Stored data entries
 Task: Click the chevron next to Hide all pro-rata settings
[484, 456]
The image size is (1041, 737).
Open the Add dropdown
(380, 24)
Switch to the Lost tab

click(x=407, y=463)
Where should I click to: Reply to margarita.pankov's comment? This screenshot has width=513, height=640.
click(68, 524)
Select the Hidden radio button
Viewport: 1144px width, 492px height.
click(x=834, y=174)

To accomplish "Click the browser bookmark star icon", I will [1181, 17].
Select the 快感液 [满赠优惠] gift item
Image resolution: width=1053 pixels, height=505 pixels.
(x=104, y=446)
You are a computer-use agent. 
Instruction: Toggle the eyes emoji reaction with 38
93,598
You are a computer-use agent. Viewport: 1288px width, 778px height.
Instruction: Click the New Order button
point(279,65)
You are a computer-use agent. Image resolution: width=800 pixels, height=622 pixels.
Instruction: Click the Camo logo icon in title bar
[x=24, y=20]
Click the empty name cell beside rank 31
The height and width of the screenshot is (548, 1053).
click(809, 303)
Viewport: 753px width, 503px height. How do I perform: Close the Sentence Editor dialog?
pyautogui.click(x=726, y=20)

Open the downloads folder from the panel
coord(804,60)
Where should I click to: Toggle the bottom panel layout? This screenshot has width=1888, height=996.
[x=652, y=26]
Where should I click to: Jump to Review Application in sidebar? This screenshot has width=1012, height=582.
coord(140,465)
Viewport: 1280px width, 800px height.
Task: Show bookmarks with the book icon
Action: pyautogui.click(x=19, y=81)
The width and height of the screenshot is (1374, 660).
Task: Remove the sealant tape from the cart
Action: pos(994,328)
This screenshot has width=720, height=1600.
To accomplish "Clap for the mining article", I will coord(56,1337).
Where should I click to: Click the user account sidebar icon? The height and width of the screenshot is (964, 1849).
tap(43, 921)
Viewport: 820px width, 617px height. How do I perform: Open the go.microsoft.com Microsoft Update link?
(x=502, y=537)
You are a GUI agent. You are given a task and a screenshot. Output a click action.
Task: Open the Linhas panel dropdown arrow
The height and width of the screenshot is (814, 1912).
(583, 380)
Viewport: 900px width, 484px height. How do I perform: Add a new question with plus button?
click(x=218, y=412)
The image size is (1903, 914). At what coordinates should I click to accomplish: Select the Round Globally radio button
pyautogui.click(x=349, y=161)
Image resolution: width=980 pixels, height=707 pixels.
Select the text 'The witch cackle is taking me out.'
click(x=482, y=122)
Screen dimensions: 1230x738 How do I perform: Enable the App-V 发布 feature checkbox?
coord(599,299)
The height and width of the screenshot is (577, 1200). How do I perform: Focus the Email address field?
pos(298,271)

→ Problem
Reproduce the records above exactly. Leave nothing out.

→ Solution to this problem
 Task: Click the chevron next to Hide all pro-rata settings
[484, 456]
The image size is (1041, 737).
Open the Add dropdown
(380, 24)
Switch to the Lost tab

click(x=407, y=463)
Where should I click to: Reply to margarita.pankov's comment? This screenshot has width=513, height=640.
click(68, 524)
Select the Hidden radio button
Viewport: 1144px width, 492px height.
click(x=834, y=174)

To accomplish "Click the browser bookmark star icon", I will [1181, 17].
Select the 快感液 [满赠优惠] gift item
Image resolution: width=1053 pixels, height=505 pixels.
(x=104, y=446)
You are a computer-use agent. 
Instruction: Toggle the eyes emoji reaction with 38
93,598
You are a computer-use agent. Viewport: 1288px width, 778px height.
Instruction: Click the New Order button
point(279,65)
You are a computer-use agent. Image resolution: width=800 pixels, height=622 pixels.
Instruction: Click the Camo logo icon in title bar
[x=24, y=20]
Click the empty name cell beside rank 31
The height and width of the screenshot is (548, 1053).
click(809, 303)
Viewport: 753px width, 503px height. How do I perform: Close the Sentence Editor dialog?
pyautogui.click(x=726, y=20)

Open the downloads folder from the panel
coord(804,60)
Where should I click to: Toggle the bottom panel layout? This screenshot has width=1888, height=996.
[x=652, y=26]
Where should I click to: Jump to Review Application in sidebar? This screenshot has width=1012, height=582.
coord(140,465)
Viewport: 1280px width, 800px height.
Task: Show bookmarks with the book icon
Action: pyautogui.click(x=19, y=81)
The width and height of the screenshot is (1374, 660).
Task: Remove the sealant tape from the cart
Action: pos(994,328)
This screenshot has width=720, height=1600.
To accomplish "Clap for the mining article", I will coord(56,1337).
Where should I click to: Click the user account sidebar icon? The height and width of the screenshot is (964, 1849).
tap(43, 921)
Viewport: 820px width, 617px height. How do I perform: Open the go.microsoft.com Microsoft Update link?
(x=502, y=537)
You are a GUI agent. You are given a task and a screenshot. Output a click action.
Task: Open the Linhas panel dropdown arrow
The height and width of the screenshot is (814, 1912).
(583, 380)
Viewport: 900px width, 484px height. How do I perform: Add a new question with plus button?
click(x=218, y=412)
The image size is (1903, 914). At what coordinates should I click to accomplish: Select the Round Globally radio button
pyautogui.click(x=349, y=161)
Image resolution: width=980 pixels, height=707 pixels.
Select the text 'The witch cackle is taking me out.'
click(x=482, y=122)
Screen dimensions: 1230x738 How do I perform: Enable the App-V 发布 feature checkbox?
coord(599,299)
The height and width of the screenshot is (577, 1200). How do I perform: Focus the Email address field?
pos(298,271)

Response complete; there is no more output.